* _Material shown_
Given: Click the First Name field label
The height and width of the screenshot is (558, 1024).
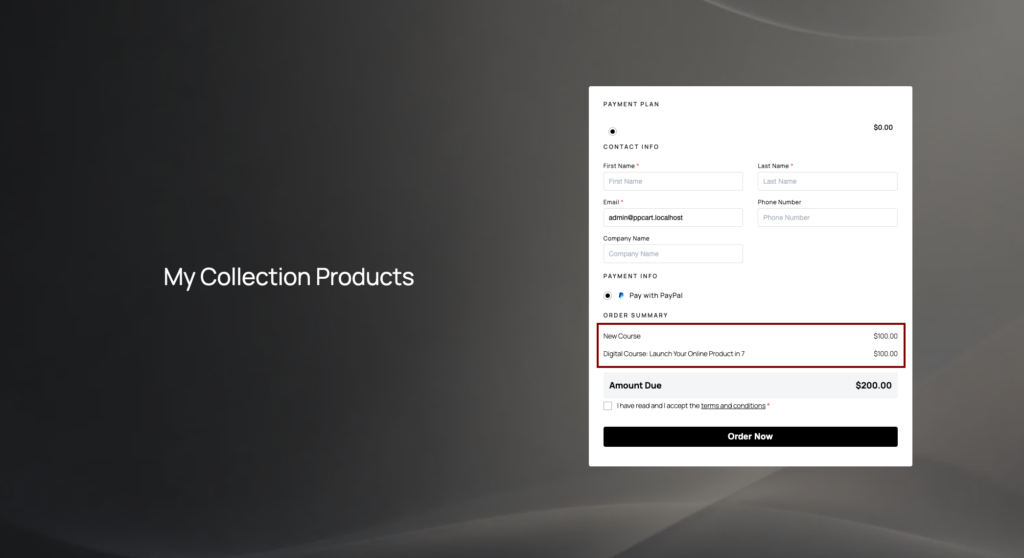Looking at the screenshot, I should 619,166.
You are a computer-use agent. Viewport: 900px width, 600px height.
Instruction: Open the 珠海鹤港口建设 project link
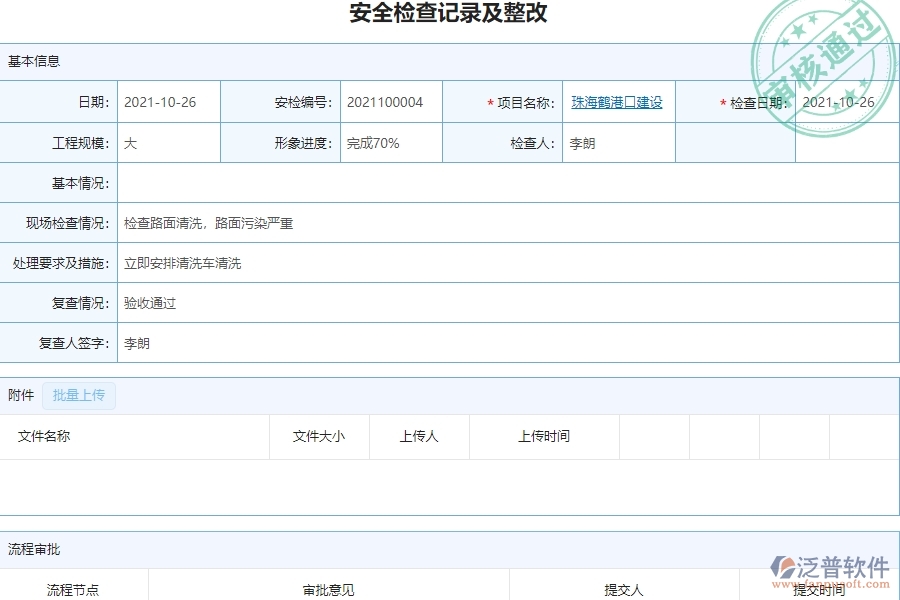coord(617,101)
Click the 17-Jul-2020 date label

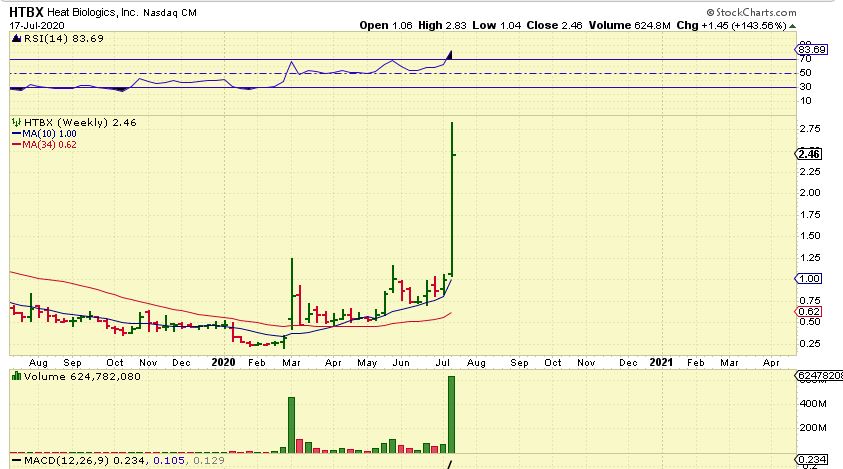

* _Exercise aim_
Reproduce every line of the records above verbatim, omitting the pictures.

* _Task response_
Given: Click the First Name field label
The height and width of the screenshot is (558, 1024).
Looking at the screenshot, I should 619,166.
You are a computer-use agent. Viewport: 900px width, 600px height.
Instruction: Open the 珠海鹤港口建设 project link
coord(617,101)
Click the 17-Jul-2020 date label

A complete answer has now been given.